Perhaps here, at last, we find the place for Alan's tariffs. Or perhaps not. Consider, it is the second half of the 18th century and England is travelling down a path that China has been down already. We have few reasons to believe that our intrepid little island is going to do any better. In fact, if we are betting men, we’re probably going to place our money on those good Dutch burghers across the North Sea. But jolly old England has a few aces which might allow it to escape Malthus and achieve the impossible: sustained economic growth that is rapid enough to outpace population increases.

What are these aces? Well, coal is the first. Both Wrigley and more recently, Pomeranz ('The Great Divergence') have stressed the importance of England's deposits of high quality and fortuitously positioned coal fields. Why are they important? Before coal, the economy depended upon organic fuel power, wood (relatively scarce and thus relatively expensive) and such power as could be gained from water mills, dung etc. This might sustain a small, feudal economy but not one which is preparing to go where no economy has ever been before. If wood is the only source of fuel you need to plant trees. But trees take up land and land is scarce and better devoted to agriculture. Coal allows England to side-step this issue, it is in effect an infinite stock of potential energy as opposed to the limited flow of wood and dung energy that powered the organic economy. Suddenly all those marginal forests can be cut down and the land devoted to other uses and some of those surplus labourers (remember them?) can be sent down the mines to haul up yet more of the stuff.
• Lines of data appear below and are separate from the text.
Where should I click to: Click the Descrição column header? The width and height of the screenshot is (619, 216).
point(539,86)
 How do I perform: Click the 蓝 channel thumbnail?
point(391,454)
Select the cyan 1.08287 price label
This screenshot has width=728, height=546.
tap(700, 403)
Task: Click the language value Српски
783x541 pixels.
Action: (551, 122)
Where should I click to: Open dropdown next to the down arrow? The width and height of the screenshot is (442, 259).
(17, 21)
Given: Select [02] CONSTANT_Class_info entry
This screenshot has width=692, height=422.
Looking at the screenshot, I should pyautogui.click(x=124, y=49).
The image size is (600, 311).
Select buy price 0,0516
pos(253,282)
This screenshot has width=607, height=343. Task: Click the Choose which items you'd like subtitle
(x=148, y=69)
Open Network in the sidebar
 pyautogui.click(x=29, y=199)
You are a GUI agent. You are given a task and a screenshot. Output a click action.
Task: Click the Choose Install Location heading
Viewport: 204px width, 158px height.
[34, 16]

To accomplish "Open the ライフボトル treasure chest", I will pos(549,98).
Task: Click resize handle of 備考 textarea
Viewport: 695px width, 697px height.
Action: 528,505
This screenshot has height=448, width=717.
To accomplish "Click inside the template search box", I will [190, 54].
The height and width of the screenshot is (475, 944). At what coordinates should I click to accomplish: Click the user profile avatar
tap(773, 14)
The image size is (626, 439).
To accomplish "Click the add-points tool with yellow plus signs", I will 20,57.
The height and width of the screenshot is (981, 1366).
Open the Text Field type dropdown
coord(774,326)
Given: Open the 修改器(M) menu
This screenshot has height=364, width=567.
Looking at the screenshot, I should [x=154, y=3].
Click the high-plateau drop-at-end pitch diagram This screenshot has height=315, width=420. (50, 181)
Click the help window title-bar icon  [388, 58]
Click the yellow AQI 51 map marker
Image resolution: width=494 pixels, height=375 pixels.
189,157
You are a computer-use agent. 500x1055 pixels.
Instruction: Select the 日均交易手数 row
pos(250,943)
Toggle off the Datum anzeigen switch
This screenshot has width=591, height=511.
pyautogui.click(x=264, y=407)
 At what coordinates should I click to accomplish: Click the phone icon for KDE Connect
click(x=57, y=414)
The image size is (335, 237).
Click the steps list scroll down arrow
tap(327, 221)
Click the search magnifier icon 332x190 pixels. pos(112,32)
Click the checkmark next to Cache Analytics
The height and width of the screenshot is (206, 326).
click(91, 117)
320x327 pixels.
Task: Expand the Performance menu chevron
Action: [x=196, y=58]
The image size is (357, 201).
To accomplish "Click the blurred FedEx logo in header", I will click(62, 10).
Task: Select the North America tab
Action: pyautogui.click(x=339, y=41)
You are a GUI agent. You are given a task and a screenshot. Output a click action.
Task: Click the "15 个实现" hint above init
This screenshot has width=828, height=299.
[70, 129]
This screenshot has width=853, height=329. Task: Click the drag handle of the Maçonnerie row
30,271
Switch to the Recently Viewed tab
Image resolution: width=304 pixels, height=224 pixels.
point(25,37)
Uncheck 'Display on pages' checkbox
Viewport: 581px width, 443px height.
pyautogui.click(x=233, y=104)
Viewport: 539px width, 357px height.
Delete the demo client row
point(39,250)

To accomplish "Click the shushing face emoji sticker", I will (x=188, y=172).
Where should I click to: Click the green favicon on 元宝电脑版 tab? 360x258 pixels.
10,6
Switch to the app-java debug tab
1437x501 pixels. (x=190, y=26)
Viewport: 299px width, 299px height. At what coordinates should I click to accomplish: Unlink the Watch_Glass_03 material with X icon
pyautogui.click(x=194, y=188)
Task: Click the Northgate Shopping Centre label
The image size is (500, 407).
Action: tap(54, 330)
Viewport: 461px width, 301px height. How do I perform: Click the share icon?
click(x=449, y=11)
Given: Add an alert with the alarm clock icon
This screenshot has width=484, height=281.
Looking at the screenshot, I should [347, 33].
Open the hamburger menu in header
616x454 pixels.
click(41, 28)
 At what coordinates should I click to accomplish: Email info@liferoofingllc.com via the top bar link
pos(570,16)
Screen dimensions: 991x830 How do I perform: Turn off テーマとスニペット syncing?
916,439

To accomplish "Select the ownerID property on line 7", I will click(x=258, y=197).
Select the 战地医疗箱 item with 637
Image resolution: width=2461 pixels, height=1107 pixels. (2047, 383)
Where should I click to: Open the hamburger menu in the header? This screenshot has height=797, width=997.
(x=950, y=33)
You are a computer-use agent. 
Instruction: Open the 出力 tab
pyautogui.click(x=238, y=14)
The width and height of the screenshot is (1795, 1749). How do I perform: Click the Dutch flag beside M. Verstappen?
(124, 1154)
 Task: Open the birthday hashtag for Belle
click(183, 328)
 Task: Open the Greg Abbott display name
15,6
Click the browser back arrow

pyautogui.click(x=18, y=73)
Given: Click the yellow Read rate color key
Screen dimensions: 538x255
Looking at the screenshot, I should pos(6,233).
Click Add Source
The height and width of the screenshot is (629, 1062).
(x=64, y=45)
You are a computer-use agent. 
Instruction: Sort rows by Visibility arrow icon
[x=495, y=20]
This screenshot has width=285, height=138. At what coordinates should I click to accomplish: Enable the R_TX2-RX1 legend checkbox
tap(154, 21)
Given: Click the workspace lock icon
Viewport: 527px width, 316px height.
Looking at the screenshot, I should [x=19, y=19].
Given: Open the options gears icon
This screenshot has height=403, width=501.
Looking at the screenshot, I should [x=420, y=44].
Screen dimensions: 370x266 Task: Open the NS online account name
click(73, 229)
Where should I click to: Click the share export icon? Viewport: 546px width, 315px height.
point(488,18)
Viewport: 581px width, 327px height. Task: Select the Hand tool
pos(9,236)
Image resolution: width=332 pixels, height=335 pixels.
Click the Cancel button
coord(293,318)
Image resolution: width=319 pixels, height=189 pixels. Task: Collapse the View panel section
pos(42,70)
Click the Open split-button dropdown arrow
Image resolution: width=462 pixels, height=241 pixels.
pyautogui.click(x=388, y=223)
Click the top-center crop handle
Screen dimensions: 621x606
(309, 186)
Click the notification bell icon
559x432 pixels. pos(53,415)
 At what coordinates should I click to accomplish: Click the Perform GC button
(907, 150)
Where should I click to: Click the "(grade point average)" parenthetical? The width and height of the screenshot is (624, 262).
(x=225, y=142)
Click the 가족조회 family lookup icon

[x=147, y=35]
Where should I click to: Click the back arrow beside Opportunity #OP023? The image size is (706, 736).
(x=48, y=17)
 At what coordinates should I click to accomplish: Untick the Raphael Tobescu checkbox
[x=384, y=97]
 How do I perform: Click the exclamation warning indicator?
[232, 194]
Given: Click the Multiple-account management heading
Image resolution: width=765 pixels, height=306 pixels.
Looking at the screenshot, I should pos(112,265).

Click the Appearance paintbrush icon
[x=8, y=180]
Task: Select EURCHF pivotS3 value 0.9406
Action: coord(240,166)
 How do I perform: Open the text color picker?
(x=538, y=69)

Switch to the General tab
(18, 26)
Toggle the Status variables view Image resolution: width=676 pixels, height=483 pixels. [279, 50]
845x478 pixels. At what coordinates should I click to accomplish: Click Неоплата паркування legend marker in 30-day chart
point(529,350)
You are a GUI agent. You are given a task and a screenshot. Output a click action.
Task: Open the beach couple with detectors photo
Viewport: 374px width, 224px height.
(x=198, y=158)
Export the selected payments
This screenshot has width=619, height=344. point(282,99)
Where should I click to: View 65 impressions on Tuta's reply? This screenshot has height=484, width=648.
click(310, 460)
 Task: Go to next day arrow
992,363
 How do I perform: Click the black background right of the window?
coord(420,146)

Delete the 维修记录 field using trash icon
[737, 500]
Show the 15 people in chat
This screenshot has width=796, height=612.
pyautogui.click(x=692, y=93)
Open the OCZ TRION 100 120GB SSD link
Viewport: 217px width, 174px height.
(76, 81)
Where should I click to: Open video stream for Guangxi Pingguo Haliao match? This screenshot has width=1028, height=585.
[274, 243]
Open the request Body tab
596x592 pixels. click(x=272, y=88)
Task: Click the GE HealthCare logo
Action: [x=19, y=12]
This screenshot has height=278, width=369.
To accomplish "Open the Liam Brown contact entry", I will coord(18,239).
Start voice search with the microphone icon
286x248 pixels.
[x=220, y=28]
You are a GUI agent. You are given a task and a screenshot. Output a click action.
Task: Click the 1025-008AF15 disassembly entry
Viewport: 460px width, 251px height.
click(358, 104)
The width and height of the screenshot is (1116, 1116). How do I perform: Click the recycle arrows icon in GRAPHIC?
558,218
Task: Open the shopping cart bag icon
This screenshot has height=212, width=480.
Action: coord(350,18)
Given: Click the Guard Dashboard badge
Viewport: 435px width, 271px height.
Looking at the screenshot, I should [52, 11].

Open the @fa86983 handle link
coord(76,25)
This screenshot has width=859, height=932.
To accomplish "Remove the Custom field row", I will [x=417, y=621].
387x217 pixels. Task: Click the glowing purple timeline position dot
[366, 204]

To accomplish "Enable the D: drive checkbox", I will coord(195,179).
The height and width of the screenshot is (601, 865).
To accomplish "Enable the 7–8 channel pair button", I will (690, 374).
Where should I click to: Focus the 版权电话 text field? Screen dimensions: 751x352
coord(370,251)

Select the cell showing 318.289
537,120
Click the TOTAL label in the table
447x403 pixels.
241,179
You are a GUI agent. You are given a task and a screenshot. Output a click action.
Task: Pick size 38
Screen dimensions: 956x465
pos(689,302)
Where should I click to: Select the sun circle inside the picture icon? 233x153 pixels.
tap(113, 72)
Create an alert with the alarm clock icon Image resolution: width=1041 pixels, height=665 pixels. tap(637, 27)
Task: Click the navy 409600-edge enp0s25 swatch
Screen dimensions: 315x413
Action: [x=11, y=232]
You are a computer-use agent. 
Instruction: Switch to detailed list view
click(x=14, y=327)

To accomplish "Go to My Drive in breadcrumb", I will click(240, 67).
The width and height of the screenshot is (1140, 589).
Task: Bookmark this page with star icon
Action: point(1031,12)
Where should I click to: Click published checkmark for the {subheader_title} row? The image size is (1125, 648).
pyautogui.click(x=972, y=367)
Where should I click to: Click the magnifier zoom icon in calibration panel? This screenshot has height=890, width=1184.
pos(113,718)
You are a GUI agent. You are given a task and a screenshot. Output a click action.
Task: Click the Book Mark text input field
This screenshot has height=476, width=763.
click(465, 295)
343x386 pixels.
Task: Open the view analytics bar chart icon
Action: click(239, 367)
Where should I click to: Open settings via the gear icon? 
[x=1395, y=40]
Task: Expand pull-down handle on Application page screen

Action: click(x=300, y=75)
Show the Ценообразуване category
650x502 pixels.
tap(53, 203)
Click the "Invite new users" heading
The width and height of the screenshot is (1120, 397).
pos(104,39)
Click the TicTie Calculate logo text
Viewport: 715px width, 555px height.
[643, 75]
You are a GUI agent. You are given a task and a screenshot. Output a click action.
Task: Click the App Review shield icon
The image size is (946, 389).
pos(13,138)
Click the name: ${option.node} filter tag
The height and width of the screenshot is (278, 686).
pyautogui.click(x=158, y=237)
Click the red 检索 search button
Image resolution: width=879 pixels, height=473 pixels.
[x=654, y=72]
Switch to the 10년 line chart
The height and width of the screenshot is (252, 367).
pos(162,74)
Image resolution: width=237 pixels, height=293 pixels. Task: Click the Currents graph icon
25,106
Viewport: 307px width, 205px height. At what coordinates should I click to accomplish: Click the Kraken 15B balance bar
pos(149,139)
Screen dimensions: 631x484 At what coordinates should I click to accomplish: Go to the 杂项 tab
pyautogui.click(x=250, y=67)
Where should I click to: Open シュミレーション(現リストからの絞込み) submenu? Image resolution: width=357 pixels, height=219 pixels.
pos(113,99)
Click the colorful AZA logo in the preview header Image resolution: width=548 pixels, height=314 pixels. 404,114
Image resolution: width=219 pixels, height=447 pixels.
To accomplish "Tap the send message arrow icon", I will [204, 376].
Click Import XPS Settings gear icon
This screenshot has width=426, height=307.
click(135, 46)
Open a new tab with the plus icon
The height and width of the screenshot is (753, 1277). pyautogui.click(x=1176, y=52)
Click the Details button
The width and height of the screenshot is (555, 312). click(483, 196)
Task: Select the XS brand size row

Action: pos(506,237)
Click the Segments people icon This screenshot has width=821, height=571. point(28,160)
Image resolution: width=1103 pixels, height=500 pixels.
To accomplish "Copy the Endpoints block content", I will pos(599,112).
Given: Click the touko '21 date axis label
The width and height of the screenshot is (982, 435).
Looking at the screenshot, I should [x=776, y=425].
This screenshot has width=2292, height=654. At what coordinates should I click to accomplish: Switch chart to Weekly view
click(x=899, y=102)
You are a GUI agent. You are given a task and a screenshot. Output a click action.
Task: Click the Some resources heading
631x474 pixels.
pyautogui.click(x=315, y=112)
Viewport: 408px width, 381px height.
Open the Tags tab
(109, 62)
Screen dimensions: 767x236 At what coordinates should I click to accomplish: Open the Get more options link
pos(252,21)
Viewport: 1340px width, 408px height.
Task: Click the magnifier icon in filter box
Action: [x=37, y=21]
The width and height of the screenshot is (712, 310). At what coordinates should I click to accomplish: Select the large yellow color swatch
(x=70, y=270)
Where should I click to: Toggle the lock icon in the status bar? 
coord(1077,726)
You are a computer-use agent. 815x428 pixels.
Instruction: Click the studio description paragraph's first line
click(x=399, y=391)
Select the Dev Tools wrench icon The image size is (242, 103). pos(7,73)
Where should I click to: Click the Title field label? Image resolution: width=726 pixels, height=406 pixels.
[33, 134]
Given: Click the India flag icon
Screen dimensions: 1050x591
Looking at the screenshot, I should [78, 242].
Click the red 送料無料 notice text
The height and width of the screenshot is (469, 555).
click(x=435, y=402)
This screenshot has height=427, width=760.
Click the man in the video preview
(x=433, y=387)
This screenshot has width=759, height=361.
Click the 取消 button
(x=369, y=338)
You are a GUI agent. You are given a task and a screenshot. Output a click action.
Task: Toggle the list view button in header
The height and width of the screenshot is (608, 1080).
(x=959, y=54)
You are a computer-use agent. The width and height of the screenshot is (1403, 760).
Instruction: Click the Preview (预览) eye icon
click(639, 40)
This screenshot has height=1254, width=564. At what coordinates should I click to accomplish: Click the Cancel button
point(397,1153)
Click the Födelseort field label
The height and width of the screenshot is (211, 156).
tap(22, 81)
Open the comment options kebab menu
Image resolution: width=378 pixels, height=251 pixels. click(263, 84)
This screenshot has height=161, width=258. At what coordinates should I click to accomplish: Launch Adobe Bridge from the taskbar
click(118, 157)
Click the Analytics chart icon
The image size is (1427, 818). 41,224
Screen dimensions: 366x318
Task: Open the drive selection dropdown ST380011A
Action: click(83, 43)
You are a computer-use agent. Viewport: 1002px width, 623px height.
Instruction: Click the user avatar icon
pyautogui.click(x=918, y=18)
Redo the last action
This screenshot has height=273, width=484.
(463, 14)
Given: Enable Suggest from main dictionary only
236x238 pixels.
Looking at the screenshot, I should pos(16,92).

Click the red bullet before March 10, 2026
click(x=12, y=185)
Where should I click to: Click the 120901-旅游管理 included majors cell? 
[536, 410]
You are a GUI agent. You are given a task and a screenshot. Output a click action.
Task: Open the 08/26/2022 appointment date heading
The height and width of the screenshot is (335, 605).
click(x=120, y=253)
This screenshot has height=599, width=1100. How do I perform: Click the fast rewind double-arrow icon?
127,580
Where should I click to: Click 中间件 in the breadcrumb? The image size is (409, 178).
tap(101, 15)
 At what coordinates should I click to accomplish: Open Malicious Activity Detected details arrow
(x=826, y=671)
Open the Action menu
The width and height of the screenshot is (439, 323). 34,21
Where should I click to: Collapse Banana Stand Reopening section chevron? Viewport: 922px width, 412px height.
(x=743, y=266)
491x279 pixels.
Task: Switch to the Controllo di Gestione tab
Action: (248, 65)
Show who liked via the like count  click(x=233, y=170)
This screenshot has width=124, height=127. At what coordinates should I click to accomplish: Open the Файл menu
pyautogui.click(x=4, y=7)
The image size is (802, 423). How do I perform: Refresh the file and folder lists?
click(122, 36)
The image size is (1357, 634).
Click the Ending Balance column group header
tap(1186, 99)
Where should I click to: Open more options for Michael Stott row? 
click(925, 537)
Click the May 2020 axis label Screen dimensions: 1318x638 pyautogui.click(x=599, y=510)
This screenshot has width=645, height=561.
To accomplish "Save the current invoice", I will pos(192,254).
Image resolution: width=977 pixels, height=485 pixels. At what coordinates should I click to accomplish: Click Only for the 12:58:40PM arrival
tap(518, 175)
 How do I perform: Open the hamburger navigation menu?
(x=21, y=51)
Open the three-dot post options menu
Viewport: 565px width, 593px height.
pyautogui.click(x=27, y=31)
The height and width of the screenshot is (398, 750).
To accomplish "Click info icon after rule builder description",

The organic era ends and England is the first to usher in an economy based upon inorganic energy.

But there is more to it than this. You're not going to explain the most important event in economic history with one variable. What else? Well, here the importance of England's access to the Atlantic economy plays a role. By importing food, sugar etc. England was again able to relieve the pressure on her already over-utilised domestic lands. Ever heard the phrase, 'sheep eating men'? Until the development of the Atlantic Economy, the most important of the early integrated trading networks, every additional head of sheep really did impact on the country's ability to feed, house, clothe etc itself. No surprises here, sheep and men compete for much the same resources in order to survive. Once the trade routes had been established, the pressure was relieved and Malthus was fought further back. But the population of the British Isles was still going up and although Atlantic trade and the discovery and systematic exploitation of coal was delaying the onset of a Malthusian population crisis, that increase was going to eliminate surplus. Just as it had done everywhere else. Just as it had always done, in fact. But here is where Britain finally diverged from history and achieved take off to something new and unknown.

The Atlantic economy and coal prolonged the surpluses generated by that earlier improvement in agricultural productivity long enough for a class of men to emerge whose genius would create the frame-work for industrialisation. The tinkerers, the experimenters, the men of science. Thousands of them. Thousands of them who, unlike their ancestors, found that they didn't need to spend their lives in the fields producing food. In the rapidly expanding towns and cities, ideas were generated and exchanged, techniques refined. Britain was open to the outside world. Foreigners and their ideas arrived at the White Cliffs and added spice to an already heady broth. The basis for the steam engine was established, the iron furnace was developed and refined, the looms that powered the textile industry were invented and so on and so forth. The effects were electric. Productivity in the textile industry improved by hundreds and then thousands of percent, the steam engine changed man's ideas about what could be achieved in the field of manufacturing. Indeed it created the idea of manufacturing - large combines of workers and machines as opposed to small family owned cottage industry.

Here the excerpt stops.